問題:
円安と酪農についての本文をもとに、次の問いに答えてください。
(a) 乳業メーカーによる出前授業が開かれたのは、どこの小学校ですか。
(b) 永田ブルースカイファームでは、何頭の乳牛を飼育していますか。
(c) 永田ブルースカイファームでエサに混ぜている廃液は、どこから出たものですか。

歴史的な円安の影響が身近な所で広がっています。

エサ代や燃料費の高騰が続く中での円安。

酪農家は今、厳しい経営を強いられています。

福岡県宇美町の宇美小学校では、9日、乳業メーカーによる出前授業が開かれました。

牛乳が苦手な子供を減らそうと企画された今回の取り組み。

牛乳の栄養を分かりやすく伝えることで、子供の間で進む“牛乳離れ”を防ごうとしています。

◆児童
「タンパク質とかカルシウムが入っているのが分かりました。次から“お母さん牛”に感謝して食べます」

◆児童
「牛乳苦手だから、『頑張るぞ!』という気持ちで飲みます」

一方、福岡県内でも有数の規模を持つ農場「永田ブルースカイファーム」。

Q.どんなエサをあげているんですか?
◆永田ブルースカイファーム 永田弘さん
「配合飼料と米粒が付いたままの穀草。焼酎会社が近くにあるんですけど、そこから出た廃液を混ぜて」

Q.焼酎が入っているんですか?
◆永田ブルースカイファーム 永田弘さん
「焼酎が入ってます。彼女たちは毎日いい気分で」

300頭以上の乳牛を飼育していて、生乳の生産量は、年間で約3300トンに及びます。

◆永田ブルースカイファーム 永田弘さん
「我々は“ホテルマン”。ホテルに来た時に快適に過ごしていただくように、(乳牛にも)ここをホテルだと思って快適に過ごしてもらうことで、生産性が上がる」

スクリーンショットとページの位置指定記録:
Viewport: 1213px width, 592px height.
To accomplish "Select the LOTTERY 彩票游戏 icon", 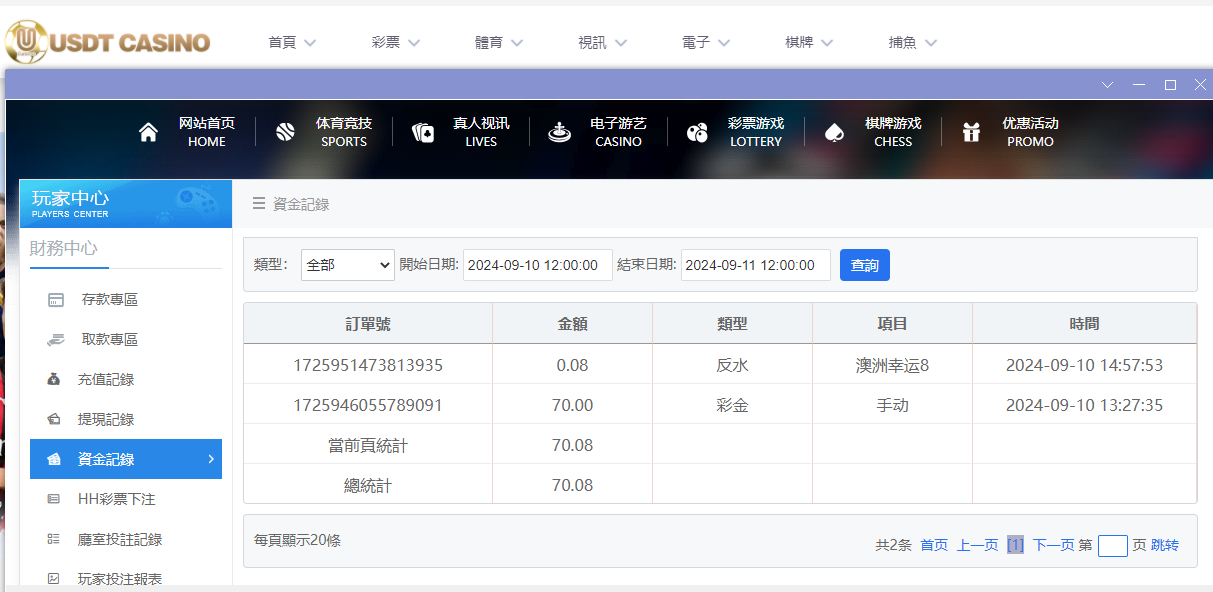I will coord(696,131).
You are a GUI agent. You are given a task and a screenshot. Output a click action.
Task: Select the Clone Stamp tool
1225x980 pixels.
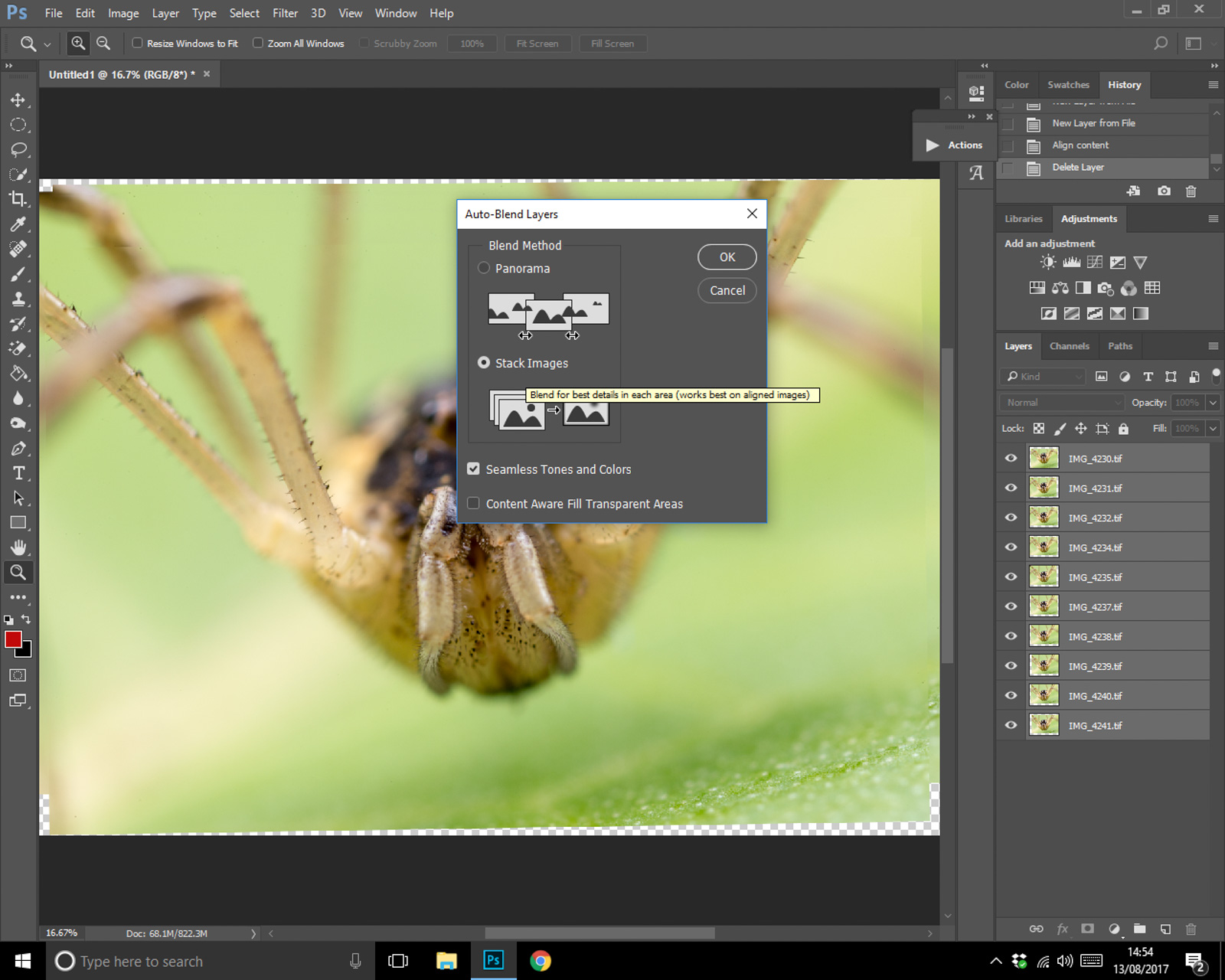(x=18, y=299)
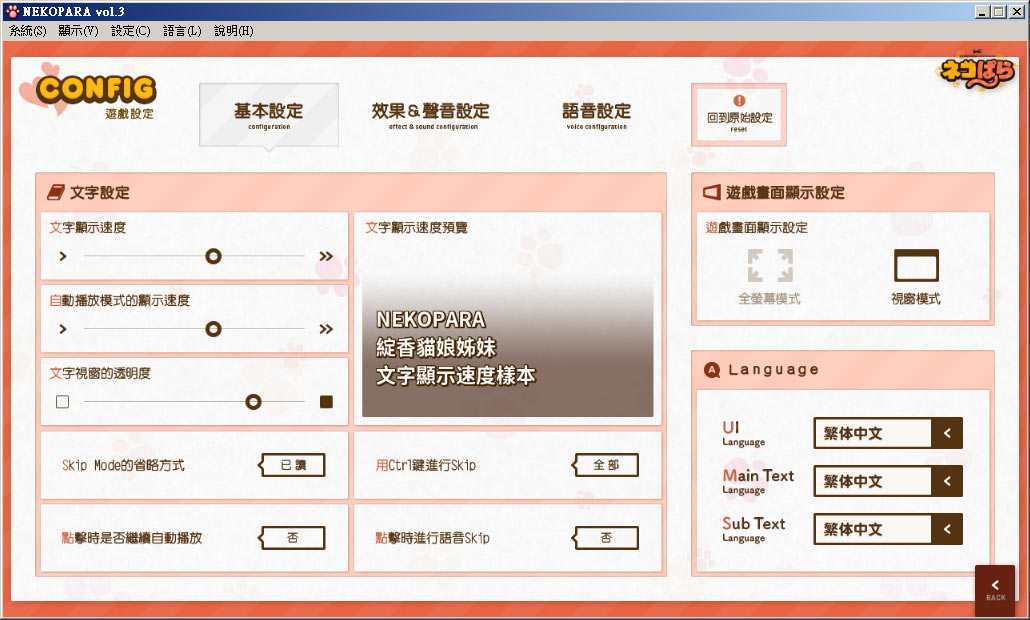Image resolution: width=1030 pixels, height=620 pixels.
Task: Click the fast arrow icon of auto-play speed
Action: pyautogui.click(x=326, y=329)
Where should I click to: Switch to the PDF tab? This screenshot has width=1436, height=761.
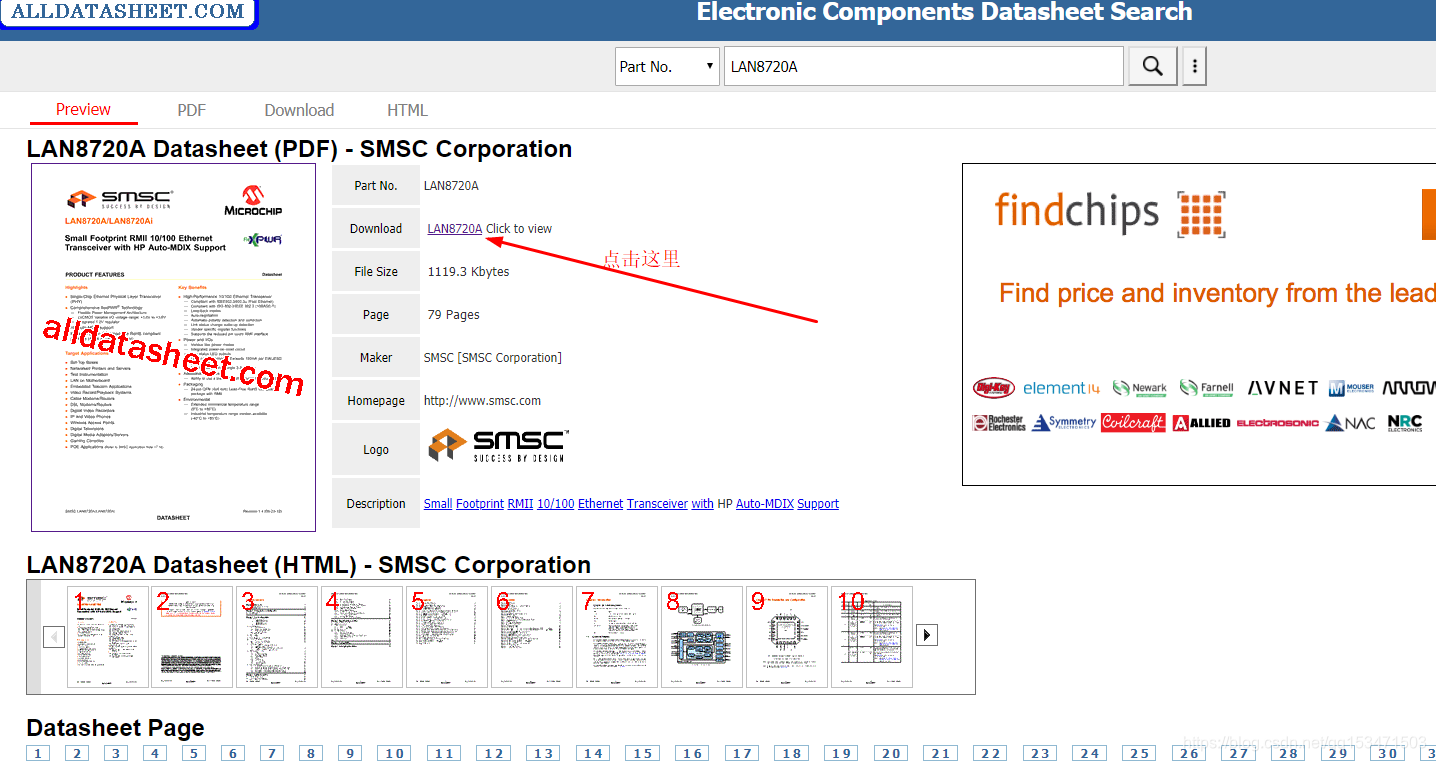tap(191, 110)
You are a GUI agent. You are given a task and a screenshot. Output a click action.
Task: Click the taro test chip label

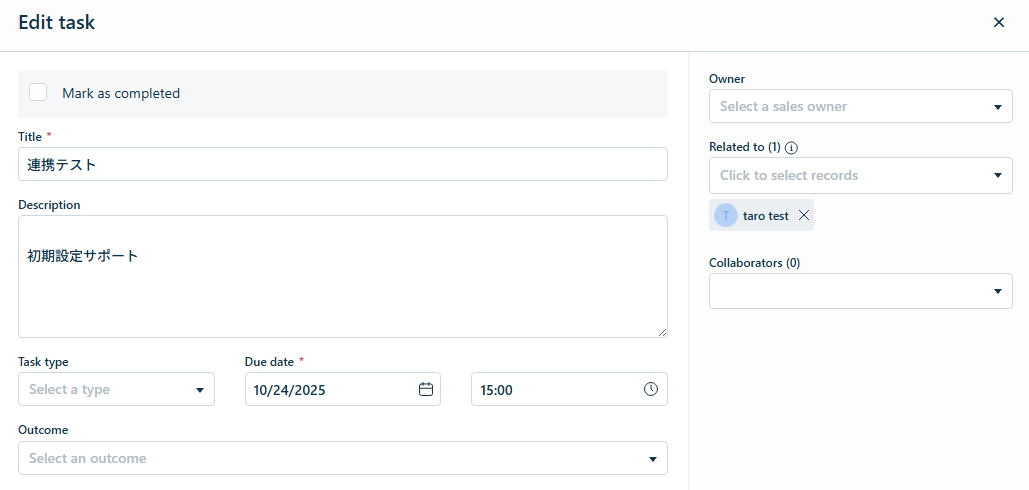point(766,216)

解答:
(a) 福岡県宇美町の宇美小学校です。
(b) 300頭以上です。
(c) 近くにある焼酎会社から出たものです。